An exact copy of every entry is what's needed, so please transcribe them all.

BEGIN Given records

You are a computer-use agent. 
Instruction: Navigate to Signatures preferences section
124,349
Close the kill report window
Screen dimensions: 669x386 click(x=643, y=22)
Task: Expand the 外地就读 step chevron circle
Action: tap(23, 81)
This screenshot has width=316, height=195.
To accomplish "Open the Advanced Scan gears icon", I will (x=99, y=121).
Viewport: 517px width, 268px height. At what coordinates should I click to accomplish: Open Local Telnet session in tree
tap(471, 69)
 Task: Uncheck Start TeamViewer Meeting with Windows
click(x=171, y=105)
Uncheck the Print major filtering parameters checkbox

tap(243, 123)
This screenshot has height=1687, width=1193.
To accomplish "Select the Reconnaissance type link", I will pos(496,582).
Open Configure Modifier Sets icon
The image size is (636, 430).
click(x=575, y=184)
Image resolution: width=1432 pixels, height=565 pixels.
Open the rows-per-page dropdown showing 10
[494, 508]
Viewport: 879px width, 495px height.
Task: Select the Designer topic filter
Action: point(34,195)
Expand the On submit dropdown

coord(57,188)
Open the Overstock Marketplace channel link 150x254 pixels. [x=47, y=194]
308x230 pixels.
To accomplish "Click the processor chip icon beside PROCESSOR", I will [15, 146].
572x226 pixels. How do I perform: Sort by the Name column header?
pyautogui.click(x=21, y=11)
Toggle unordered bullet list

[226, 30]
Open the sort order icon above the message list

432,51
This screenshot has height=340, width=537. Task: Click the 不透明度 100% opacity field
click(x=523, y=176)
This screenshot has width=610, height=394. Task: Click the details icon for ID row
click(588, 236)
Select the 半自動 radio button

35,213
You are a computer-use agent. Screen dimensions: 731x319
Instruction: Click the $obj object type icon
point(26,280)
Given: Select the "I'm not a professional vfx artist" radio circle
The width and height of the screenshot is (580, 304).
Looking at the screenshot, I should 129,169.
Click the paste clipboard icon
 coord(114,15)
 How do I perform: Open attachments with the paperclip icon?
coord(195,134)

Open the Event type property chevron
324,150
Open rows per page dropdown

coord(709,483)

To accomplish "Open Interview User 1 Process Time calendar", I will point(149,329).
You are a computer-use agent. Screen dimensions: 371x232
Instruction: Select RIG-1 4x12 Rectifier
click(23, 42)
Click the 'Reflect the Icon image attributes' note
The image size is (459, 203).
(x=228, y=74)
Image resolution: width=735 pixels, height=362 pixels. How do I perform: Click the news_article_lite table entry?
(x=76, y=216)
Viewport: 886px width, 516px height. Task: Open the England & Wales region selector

END Given records

> **Expected answer**:
You are a computer-use agent. 
Instruction: Navigate to Signatures preferences section
124,349
Close the kill report window
Screen dimensions: 669x386 click(x=643, y=22)
Task: Expand the 外地就读 step chevron circle
Action: tap(23, 81)
This screenshot has width=316, height=195.
To accomplish "Open the Advanced Scan gears icon", I will (x=99, y=121).
Viewport: 517px width, 268px height. At what coordinates should I click to accomplish: Open Local Telnet session in tree
tap(471, 69)
 Task: Uncheck Start TeamViewer Meeting with Windows
click(x=171, y=105)
Uncheck the Print major filtering parameters checkbox

tap(243, 123)
This screenshot has height=1687, width=1193.
To accomplish "Select the Reconnaissance type link", I will pos(496,582).
Open Configure Modifier Sets icon
The image size is (636, 430).
click(x=575, y=184)
Image resolution: width=1432 pixels, height=565 pixels.
Open the rows-per-page dropdown showing 10
[494, 508]
Viewport: 879px width, 495px height.
Task: Select the Designer topic filter
Action: point(34,195)
Expand the On submit dropdown

coord(57,188)
Open the Overstock Marketplace channel link 150x254 pixels. [x=47, y=194]
308x230 pixels.
To accomplish "Click the processor chip icon beside PROCESSOR", I will [15, 146].
572x226 pixels. How do I perform: Sort by the Name column header?
pyautogui.click(x=21, y=11)
Toggle unordered bullet list

[226, 30]
Open the sort order icon above the message list

432,51
This screenshot has height=340, width=537. Task: Click the 不透明度 100% opacity field
click(x=523, y=176)
This screenshot has width=610, height=394. Task: Click the details icon for ID row
click(588, 236)
Select the 半自動 radio button

35,213
You are a computer-use agent. Screen dimensions: 731x319
Instruction: Click the $obj object type icon
point(26,280)
Given: Select the "I'm not a professional vfx artist" radio circle
The width and height of the screenshot is (580, 304).
Looking at the screenshot, I should 129,169.
Click the paste clipboard icon
 coord(114,15)
 How do I perform: Open attachments with the paperclip icon?
coord(195,134)

Open the Event type property chevron
324,150
Open rows per page dropdown

coord(709,483)

To accomplish "Open Interview User 1 Process Time calendar", I will point(149,329).
You are a computer-use agent. Screen dimensions: 371x232
Instruction: Select RIG-1 4x12 Rectifier
click(23, 42)
Click the 'Reflect the Icon image attributes' note
The image size is (459, 203).
(x=228, y=74)
Image resolution: width=735 pixels, height=362 pixels. How do I perform: Click the news_article_lite table entry?
(x=76, y=216)
Viewport: 886px width, 516px height. Task: Open the England & Wales region selector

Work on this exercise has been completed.